DIRECTIONS
Once you find the line with "You are a computer-use agent. Image" in the data that follows, repeat it and every line after it exactly, through the line with "Given: Delete the 显示器1 source with trash icon".

EXERCISE DATA
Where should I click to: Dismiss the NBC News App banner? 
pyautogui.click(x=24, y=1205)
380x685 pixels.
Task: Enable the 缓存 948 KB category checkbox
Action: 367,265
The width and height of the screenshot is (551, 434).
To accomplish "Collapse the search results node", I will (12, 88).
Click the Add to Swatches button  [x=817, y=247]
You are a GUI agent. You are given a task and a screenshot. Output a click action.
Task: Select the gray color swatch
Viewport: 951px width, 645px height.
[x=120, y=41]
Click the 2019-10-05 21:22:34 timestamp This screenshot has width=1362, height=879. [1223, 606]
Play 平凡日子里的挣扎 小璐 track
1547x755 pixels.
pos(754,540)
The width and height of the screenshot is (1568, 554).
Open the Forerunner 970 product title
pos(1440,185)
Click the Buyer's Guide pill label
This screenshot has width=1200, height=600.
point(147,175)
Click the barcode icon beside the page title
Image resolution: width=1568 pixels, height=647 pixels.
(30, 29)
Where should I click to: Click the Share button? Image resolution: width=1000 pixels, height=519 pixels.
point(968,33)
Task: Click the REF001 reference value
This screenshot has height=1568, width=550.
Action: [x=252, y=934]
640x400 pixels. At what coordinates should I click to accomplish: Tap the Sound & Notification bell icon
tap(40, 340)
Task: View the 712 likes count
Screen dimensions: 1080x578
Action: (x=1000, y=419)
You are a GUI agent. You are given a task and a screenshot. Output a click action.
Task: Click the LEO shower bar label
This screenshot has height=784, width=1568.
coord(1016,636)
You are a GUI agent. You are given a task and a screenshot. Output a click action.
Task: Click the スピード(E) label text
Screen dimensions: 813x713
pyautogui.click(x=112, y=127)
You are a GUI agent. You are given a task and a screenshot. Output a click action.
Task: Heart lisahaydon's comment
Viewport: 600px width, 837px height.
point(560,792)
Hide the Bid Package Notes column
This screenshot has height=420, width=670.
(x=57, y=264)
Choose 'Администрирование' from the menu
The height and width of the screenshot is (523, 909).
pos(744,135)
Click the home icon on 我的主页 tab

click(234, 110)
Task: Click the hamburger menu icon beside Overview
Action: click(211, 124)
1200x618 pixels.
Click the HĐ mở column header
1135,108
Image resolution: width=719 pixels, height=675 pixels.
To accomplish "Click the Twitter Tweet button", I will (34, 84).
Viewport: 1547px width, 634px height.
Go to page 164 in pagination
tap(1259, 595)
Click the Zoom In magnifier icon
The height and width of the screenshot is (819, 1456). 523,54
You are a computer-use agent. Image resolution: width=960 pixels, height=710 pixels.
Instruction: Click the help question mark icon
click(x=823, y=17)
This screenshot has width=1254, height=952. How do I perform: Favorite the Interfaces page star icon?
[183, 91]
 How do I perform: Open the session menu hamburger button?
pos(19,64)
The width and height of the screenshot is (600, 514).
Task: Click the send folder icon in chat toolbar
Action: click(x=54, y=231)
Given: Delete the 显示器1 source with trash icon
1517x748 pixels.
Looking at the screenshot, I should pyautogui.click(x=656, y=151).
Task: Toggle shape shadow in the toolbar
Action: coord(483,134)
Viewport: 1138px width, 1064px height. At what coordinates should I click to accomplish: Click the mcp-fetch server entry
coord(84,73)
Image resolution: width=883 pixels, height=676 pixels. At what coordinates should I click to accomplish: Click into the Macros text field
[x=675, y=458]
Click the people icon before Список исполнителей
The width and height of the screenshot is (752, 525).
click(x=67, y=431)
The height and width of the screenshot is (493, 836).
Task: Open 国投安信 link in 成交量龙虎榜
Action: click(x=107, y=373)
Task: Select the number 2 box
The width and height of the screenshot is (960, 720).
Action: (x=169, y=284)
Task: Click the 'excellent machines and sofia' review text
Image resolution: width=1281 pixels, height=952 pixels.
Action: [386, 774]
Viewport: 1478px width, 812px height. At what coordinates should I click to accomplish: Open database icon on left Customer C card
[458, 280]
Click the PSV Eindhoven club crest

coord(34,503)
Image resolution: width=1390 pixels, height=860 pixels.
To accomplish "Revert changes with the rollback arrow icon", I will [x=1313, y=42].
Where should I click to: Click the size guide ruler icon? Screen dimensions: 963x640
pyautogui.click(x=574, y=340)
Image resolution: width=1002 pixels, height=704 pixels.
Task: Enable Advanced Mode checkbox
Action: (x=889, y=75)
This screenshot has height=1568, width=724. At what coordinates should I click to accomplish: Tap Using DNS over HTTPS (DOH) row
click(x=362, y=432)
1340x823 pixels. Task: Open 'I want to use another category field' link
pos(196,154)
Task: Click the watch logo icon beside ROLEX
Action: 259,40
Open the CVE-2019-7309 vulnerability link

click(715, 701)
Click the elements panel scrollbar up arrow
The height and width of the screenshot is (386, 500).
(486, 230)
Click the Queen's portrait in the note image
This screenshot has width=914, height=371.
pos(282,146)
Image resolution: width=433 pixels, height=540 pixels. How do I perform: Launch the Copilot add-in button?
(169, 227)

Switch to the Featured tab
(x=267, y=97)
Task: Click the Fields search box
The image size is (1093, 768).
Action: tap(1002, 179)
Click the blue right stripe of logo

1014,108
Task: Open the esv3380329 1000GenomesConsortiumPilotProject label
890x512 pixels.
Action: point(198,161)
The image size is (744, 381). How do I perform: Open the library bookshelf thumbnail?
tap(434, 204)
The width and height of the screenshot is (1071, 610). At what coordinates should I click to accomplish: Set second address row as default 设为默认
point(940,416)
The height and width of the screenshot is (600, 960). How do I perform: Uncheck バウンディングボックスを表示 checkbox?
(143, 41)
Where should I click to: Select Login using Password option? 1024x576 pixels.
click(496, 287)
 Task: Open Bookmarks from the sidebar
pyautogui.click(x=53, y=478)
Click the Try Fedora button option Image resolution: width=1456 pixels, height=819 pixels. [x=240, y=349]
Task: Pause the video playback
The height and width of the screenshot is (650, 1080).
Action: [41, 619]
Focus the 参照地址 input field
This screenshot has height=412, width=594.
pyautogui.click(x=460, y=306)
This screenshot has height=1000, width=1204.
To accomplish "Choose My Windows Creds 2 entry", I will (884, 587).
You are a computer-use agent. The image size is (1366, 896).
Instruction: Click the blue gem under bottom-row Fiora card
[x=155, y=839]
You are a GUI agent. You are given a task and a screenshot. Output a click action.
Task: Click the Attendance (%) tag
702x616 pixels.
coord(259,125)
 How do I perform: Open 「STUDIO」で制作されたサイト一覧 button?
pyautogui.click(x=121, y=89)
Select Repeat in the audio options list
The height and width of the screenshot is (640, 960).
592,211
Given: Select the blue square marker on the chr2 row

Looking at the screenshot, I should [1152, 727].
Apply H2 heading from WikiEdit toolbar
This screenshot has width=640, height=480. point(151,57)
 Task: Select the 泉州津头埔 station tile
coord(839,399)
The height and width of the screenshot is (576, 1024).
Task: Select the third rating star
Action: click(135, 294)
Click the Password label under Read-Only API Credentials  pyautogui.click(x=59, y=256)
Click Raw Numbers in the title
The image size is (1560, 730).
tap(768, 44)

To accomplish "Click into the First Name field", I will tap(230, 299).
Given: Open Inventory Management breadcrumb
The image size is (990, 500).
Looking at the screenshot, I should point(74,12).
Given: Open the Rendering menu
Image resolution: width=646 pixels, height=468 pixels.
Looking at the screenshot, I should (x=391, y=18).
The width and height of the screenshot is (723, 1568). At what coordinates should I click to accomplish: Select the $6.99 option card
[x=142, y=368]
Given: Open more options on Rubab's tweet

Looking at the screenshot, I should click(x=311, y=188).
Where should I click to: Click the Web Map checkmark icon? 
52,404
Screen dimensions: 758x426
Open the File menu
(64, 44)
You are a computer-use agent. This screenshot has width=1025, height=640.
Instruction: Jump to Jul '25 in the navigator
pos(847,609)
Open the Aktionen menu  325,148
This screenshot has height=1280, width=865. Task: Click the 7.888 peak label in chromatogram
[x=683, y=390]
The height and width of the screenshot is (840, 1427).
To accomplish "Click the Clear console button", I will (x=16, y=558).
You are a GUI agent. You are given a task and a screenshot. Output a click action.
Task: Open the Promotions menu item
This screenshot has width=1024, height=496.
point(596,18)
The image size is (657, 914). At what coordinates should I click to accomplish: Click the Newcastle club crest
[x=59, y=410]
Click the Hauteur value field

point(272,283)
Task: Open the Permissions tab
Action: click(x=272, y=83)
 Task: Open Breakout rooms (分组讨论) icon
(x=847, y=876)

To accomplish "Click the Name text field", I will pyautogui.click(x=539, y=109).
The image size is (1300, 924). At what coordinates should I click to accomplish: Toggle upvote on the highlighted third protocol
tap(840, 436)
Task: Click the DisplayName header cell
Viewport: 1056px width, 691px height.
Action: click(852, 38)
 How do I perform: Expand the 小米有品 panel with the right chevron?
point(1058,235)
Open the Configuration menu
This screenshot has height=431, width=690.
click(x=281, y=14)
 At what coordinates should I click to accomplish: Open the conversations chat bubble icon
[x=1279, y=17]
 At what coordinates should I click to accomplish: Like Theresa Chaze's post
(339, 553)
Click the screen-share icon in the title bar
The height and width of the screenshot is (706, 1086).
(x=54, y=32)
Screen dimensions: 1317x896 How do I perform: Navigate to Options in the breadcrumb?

EXERCISE RESPONSE
You are a computer-use agent. Image resolution: width=960 pixels, height=710 pixels.
Instruction: Click the help question mark icon
click(x=823, y=17)
This screenshot has width=1254, height=952. How do I perform: Favorite the Interfaces page star icon?
[183, 91]
 How do I perform: Open the session menu hamburger button?
pos(19,64)
The width and height of the screenshot is (600, 514).
Task: Click the send folder icon in chat toolbar
Action: click(x=54, y=231)
Given: Delete the 显示器1 source with trash icon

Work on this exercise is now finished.